Second, in the field of infertility treatment, no person or organisation, including infertility clinic, laboratory or centre, including those having technology capable of conducting sex selection on a woman or a man or on both or any cells derived from either or both of them, shall issue, display, publish, distribute, communicate in any manner about facilities of prenatal sex determination or sex selection available.
Third, the concerned ministries of the government shall undertake initiatives to sensitise the relevant stakeholders, including but not limited to, gynaecologists, medical geneticists, paediatricians, registered medical practitioners, community-level health and family planning workers including midwives, community skilled birth attendants (CSVAs), family welfare assistance (FWAs), sub-assistant community medical officers (SACMOs), family welfare visitor (FWVs), radiologists, sonologists, imaging specialists, nurses and technicians about the risk of gender-biased sex selection.
Fourth, the aforementioned stakeholders should be sensitised, among others, on the Code of Professional Conduct, Etiquette and Ethics, provided by Bangladesh Medical and Dental Council, which specifically states that "sex determination for the social, cultural or non-medical reasons should not be performed."
Fifth, any person, organisation, genetic counselling centre, laboratory or clinic, including those having ultrasound machine or imagining machine or scanner or any other technology capable of determining sex of the foetus, must collect and preserve data of the screenings conducted at the respective facilities.
Sixth, any person, organisation, genetic counselling centre, laboratory or clinic, including those having ultrasound machine or imagining machine or scanner or any other technology capable of determining sex of the foetus, must display messages (in digital or printed forms, e.g., posters) on gender equality and valuing girl children.

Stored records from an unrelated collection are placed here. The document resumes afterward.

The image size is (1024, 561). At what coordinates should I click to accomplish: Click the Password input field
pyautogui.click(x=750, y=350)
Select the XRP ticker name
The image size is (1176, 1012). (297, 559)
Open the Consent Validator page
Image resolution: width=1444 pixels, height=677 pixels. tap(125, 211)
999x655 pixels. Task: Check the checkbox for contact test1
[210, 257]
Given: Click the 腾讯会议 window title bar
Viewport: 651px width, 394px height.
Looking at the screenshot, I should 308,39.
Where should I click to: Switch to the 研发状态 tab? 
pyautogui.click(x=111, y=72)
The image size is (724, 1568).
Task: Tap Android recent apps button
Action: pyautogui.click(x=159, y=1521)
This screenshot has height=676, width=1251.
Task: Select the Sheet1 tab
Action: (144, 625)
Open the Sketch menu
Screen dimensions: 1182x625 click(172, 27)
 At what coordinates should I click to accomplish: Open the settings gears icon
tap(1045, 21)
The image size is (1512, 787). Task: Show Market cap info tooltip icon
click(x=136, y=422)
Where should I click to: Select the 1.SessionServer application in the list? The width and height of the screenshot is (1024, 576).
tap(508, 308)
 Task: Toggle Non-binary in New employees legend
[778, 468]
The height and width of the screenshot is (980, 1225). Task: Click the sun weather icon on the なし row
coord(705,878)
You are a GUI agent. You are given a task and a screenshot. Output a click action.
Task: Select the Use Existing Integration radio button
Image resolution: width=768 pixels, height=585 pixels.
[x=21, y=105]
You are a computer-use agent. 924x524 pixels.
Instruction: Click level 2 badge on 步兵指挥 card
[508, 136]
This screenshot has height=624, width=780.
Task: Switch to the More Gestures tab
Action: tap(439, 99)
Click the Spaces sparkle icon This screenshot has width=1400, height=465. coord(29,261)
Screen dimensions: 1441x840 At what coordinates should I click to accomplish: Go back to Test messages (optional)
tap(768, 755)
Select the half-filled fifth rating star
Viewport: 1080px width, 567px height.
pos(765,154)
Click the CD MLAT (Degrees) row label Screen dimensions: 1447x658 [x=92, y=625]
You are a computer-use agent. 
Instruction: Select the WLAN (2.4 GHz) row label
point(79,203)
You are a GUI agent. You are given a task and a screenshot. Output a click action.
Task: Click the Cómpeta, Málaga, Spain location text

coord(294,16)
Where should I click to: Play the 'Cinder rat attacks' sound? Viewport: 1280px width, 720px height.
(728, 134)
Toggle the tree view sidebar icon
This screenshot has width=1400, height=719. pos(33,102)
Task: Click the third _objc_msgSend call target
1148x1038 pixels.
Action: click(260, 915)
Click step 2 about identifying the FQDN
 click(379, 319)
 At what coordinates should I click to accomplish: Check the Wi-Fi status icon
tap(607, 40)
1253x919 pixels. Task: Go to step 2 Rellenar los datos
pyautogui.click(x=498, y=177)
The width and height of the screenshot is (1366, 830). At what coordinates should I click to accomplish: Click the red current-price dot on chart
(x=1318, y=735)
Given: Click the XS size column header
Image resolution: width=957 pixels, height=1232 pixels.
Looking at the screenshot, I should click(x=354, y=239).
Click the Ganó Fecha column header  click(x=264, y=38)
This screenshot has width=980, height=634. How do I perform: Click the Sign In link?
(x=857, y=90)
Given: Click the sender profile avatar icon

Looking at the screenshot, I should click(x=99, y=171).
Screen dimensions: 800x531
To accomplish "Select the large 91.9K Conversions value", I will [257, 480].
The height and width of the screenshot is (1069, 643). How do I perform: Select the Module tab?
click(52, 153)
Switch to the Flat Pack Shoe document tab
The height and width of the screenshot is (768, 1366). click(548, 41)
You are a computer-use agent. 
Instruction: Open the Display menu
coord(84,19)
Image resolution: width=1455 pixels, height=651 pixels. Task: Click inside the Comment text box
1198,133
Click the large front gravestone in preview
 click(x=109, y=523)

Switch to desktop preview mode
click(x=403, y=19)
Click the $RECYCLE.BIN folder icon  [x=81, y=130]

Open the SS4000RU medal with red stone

It is high time that this guideline was implemented at all levels in Bangladesh. In addition, policies need to be formulated addressing the underlying root causes of son preference and undervaluing of daughters, and there needs to be monitoring to avoid unintended effects.
Dr Mohammad Mainul Islam is a professor and former chairman of the Department of Population Sciences at Dhaka University.
Views expressed in this comment are the author's own.